- Task brief
What is needed here is an exact repetition of the records below, beginning at the line that has "Task: Open Full" and stopping after the line that has "This screenshot has height=392, width=697.".

- Exercise data
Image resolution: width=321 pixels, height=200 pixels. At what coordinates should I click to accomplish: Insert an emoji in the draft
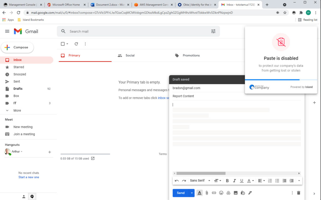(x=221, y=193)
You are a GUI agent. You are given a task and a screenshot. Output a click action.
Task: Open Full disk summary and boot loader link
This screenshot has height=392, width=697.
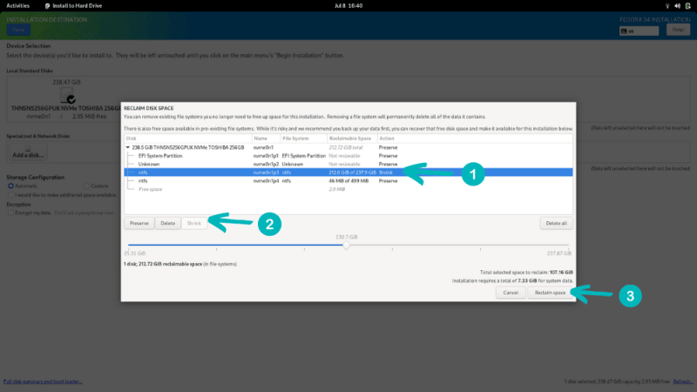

...

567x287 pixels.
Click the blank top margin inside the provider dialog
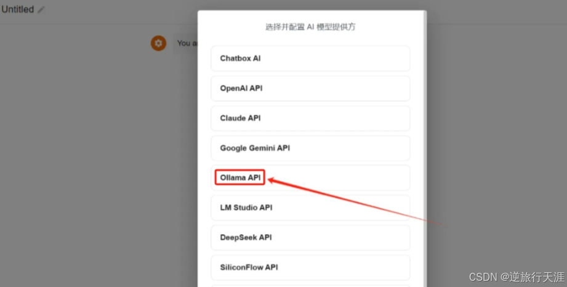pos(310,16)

- Solution below
Task: Open Full disk summary and boot loader link
This screenshot has height=392, width=697.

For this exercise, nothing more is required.